Now, according to some commentators, all this is history. Memories should be left to rest, and we should "forgive and forget", concentrating on supporting Chile's fragile democracy, and avoiding any actions which might "rock the boat". The Chilean government itself has formally asked for the general to be allowed to return to Chile on humanitarian grounds. There are two problems with such arguments. The first is that the existing instability in Chile is essentially the result of the precarious balance between the armed forces, who do not wish to relinquish what remains of their power, and civilian politicians who are too afraid to push forward with democratic reforms. This situation is clearly untenable in the long run, and is aggravated by growing economic difficulties. The fate of the General, however, cannot in itself do much to alter this balance of power.
In 1988, Pinochet organised a plebiscite to win support for his bid to stay on as president for a further eight years. A massive campaign to vote "no" brought together a broad coalition of opposition parties, ranging from the Communist and Socialist parties to the Christian Democrats. Pinochet lost the plebiscite and stepped down from office.

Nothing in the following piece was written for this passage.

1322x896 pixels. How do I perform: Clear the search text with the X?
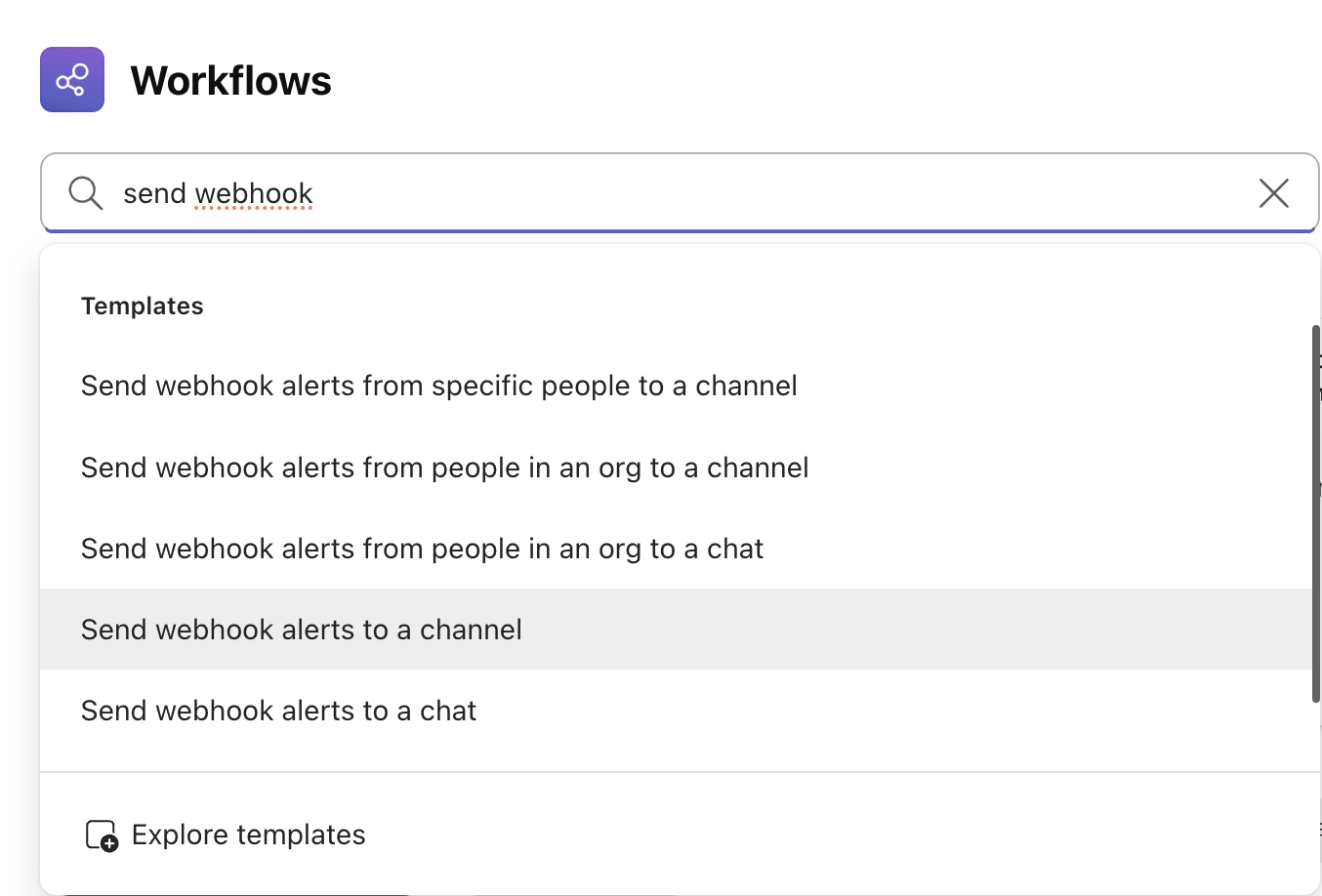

He was able however to ensure that effective political power remained in the hands of the armed forces, of which he continued as leader for a further 10 years.

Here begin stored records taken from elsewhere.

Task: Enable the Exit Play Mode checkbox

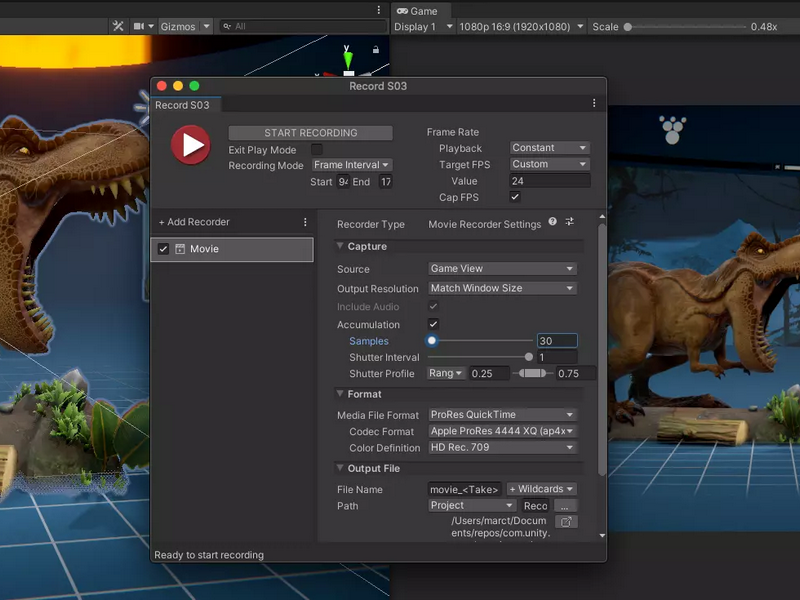Action: point(317,149)
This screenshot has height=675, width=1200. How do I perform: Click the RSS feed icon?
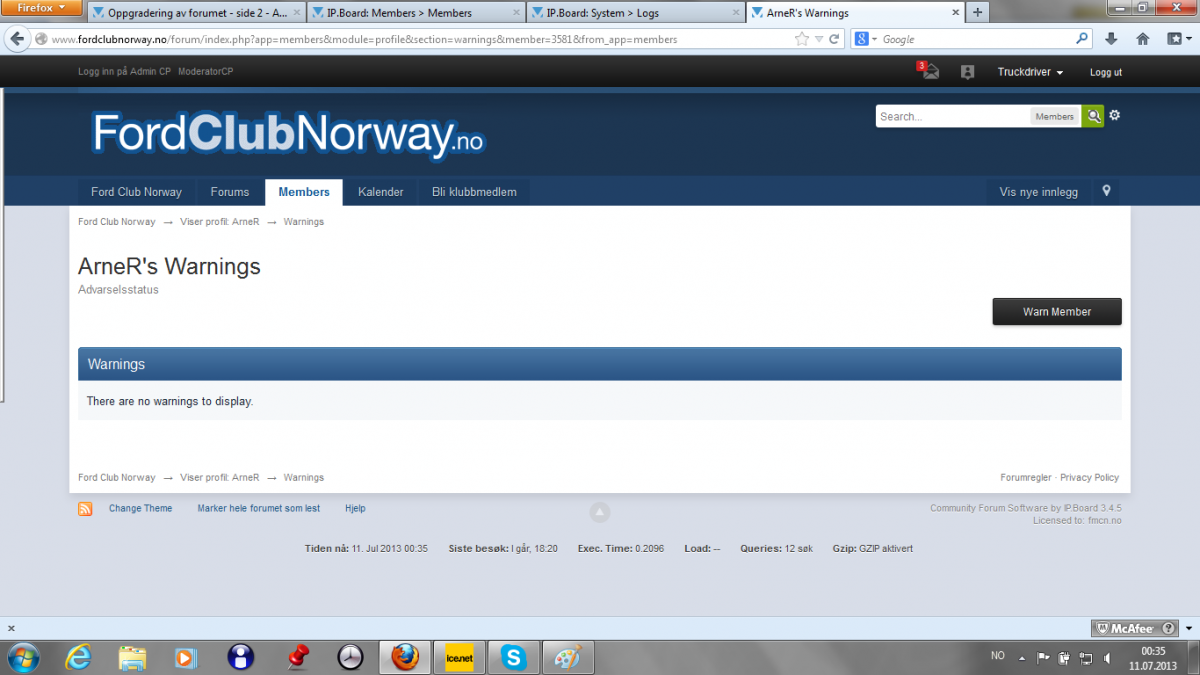[86, 509]
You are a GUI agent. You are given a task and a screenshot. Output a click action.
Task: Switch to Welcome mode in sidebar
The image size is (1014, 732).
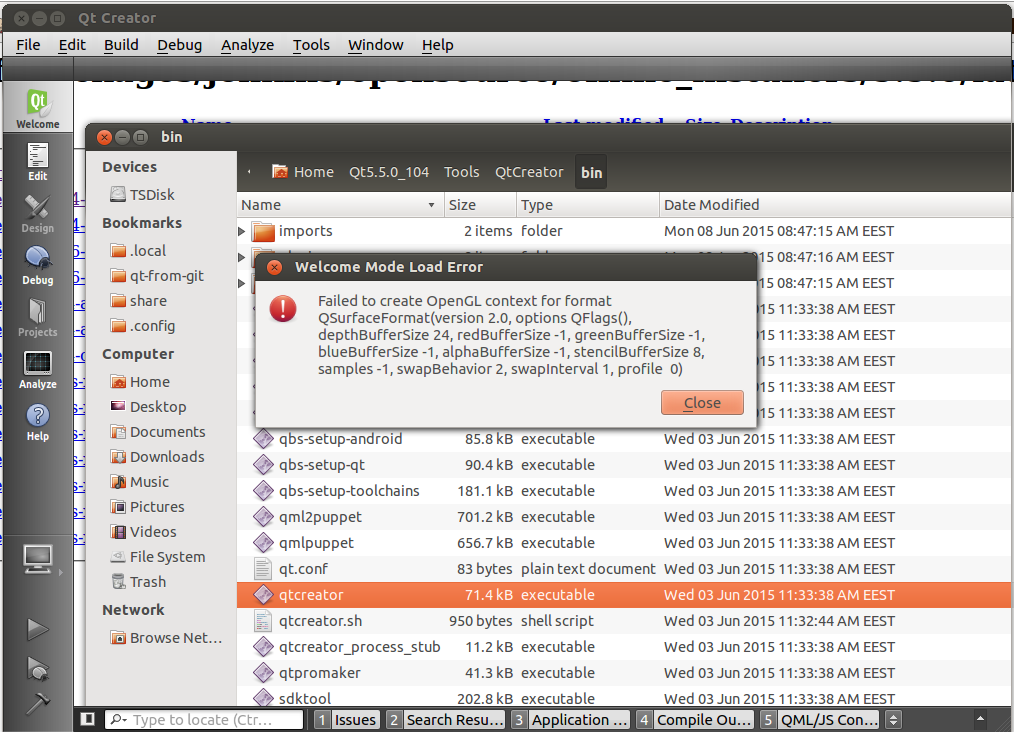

The 1980 constitution, which was designed by the general himself, defined the armed forces as the major political institution in Chile, with a bloc of seats in parliament reserved for officers. Pinochet's appointees in the army, the police and the judiciary remain in place to this day, and military courts continue to dispense justice, while the national police force is still under army control. If the armed forces choose, they have the power to summon the president to an emergency meeting at any moment.
The continuing power of the military was again demonstrated in 1993, when Pinochet's son's involvement in a massive fraud was exposed. The army promptly occupied a key UN building in Santiago until all the charges were dropped.

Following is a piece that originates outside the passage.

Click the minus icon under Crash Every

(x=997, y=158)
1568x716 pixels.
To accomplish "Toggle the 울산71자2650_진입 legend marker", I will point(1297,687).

Yet there is another, more profound objection to the proposal to 'forgive and forget'. If the likes of Pinochet, who choose to preside over the destruction of democracy, can get away with it, if they are not made to answer for their barbarism, if they are confident that whatever they do they will be safe and secure even after they leave power, then why should they hesitate to carry out whatever atrocities they choose? After all, it was as recently as 1995 that the general told his cheering followers that if he had to do it all over again, he would not change a single thing.